#### OBJECTIVE
Resume the Naive Bayes spam-filter notebook that appears first below, continuing it from its final line.
* start TEXT EXTRACT *
# Spam Filter with Naive Bayes

... some description ...

## Setup

In [1]:
import pandas as pd
import matplotlib.pyplot as plt
import seaborn as sns
import re

In [2]:
%config InlineBackend.figure_format = 'retina'
sns.set_style('darkgrid')

In [3]:
msg = pd.read_csv('SMSSpamCollection', sep='\t', header=None, names=['Label', 'SMS'])

## Dataset

### distribution non-spam / spam

In [4]:
msg.Label.value_counts(normalize=True) * 100

ham     86.593683
spam    13.406317
Name: Label, dtype: float64

### word count

In [5]:
msg.SMS.apply(lambda x: len(x.split(' '))).describe()

count    5572.000000
mean       15.709440
std        11.493753
min         1.000000
25%         7.000000
50%        12.000000
75%        23.000000
max       171.000000
Name: SMS, dtype: float64

### Splitting Training / Testing Data

In [6]:
msg_rand = msg.sample(frac=1, random_state=1)
bd_80 = round(len(msg_rand) * 0.8)

msg_training = msg_rand.iloc[:bd_80].reset_index(drop=True)
msg_testing = msg_rand.iloc[bd_80:].reset_index(drop=True)

print('\nTraining data ({} rows)'.format(len(msg_training)))
print(msg_training.Label.value_counts(normalize=True))
print('\nTesting data ({} rows)'.format(len(msg_testing)))
print(msg_testing.Label.value_counts(normalize=True))


Training data (4458 rows)
ham     0.86541
spam    0.13459
Name: Label, dtype: float64

Testing data (1114 rows)
ham     0.868043
spam    0.131957
Name: Label, dtype: float64


## Data Cleaning and Preparation

In [7]:
msg_training['SMS'] = msg_training['SMS']\
    .str.replace('\W', ' ')\
    .str.lower()\
    .str.split()
msg_training['SMS'].head()
* end TEXT EXTRACT *
* start DATASET CONTENT *
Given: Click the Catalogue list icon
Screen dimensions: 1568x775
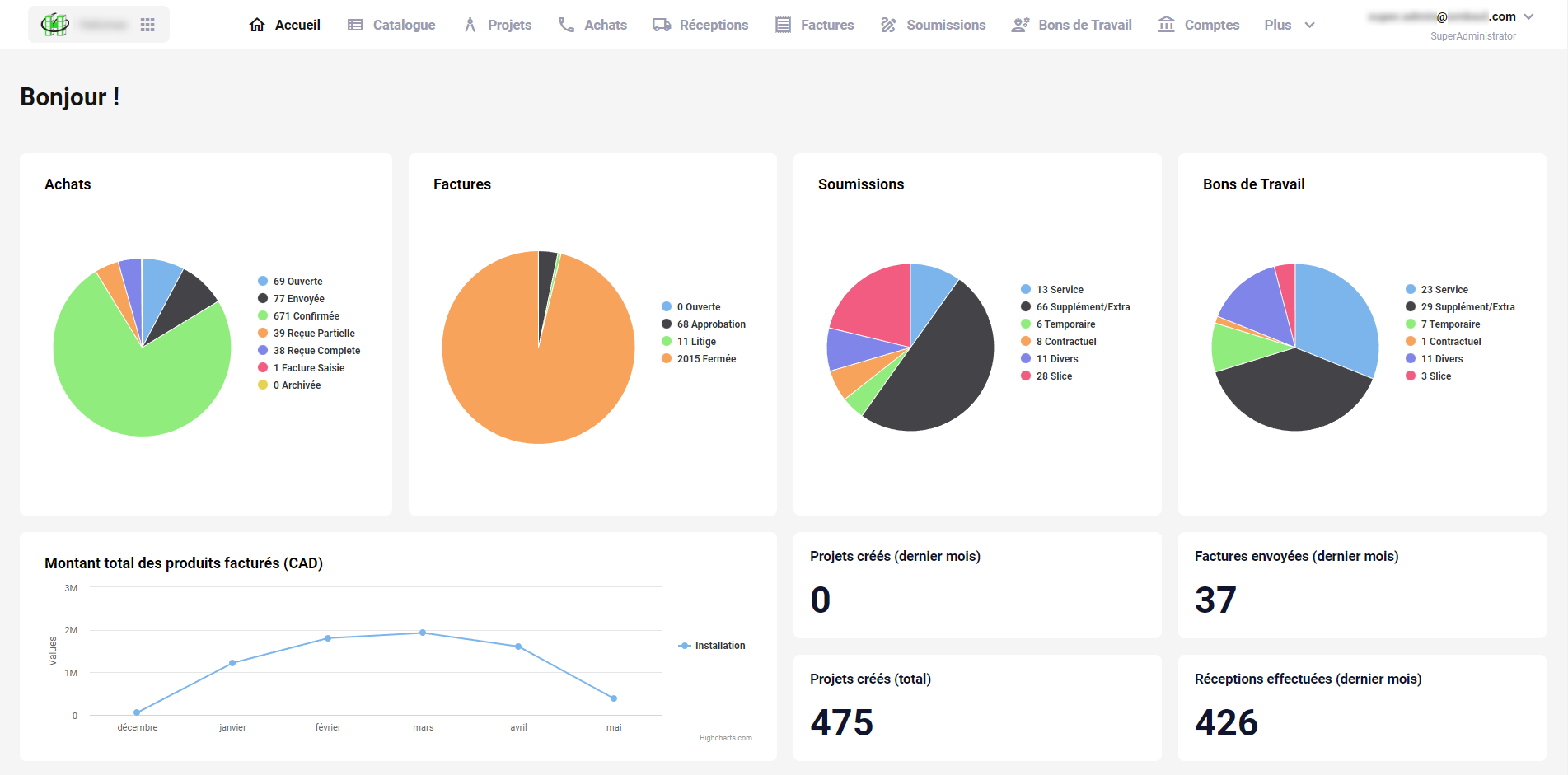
* end DATASET CONTENT *
#### RESPONSE TO THE EXERCISE
  msg_training['SMS'] = msg_training['SMS']\


0                    [yep, by, the, pretty, sculpture]
1    [yes, princess, are, you, going, to, make, me,...
2                      [welp, apparently, he, retired]
3                                             [havent]
4    [i, forgot, 2, ask, ü, all, smth, there, s, a,...
Name: SMS, dtype: object

### Vocabulary

In [8]:
voc_set = set()
for words in list(msg_training.SMS):
    voc_set.update(words)
vocabulary = list(voc_set)
print('Words in Vocabulary:', len(vocabulary))

Words in Vocabulary: 7783


### Generate word count table

In [9]:
word_counts_per_sms = {unique_word: [0] * len(msg_training['SMS']) for unique_word in vocabulary}

for index, sms in enumerate(msg_training['SMS']):
    for word in sms:
        word_counts_per_sms[word][index] += 1

In [10]:
word_counts = pd.DataFrame(word_counts_per_sms)

In [11]:
msg_training_wc = pd.concat([
    word_counts,
    msg_training
])

In [12]:
word_counts.shape

(4458, 7783)

## Spam Filter

### multinomial Naive Beyes

In [13]:
p_spam = msg_training.Label.value_counts(normalize=True)['ham']
p_ham = 1 - p_spam
spam = msg_training.Label == 'spam'
ham = msg_training.Label == 'ham'
N_spam = msg_training[spam]['SMS'].apply(len).sum()
N_ham = msg_training[ham]['SMS'].apply(len).sum()
N_vocabulary = len(vocabulary)
alpha = 1

print('P(Spam):', p_spam)
print('P(Ham):', p_ham)
print('N_Spam:', N_spam)
print('N_Ham:', N_ham)
print('N_Vocabulary:', N_vocabulary)
print('Alpha:', alpha)

P(Spam): 0.8654104979811574
P(Ham): 0.13458950201884257
N_Spam: 15190
N_Ham: 57237
N_Vocabulary: 7783
Alpha: 1


In [14]:
init_voc_dict = { word:0 for word in vocabulary }
spam_parameters = init_voc_dict.copy()
ham_parameters = init_voc_dict.copy()

def smooth(n, d):
    return (n + alpha) / (d + alpha * N_vocabulary)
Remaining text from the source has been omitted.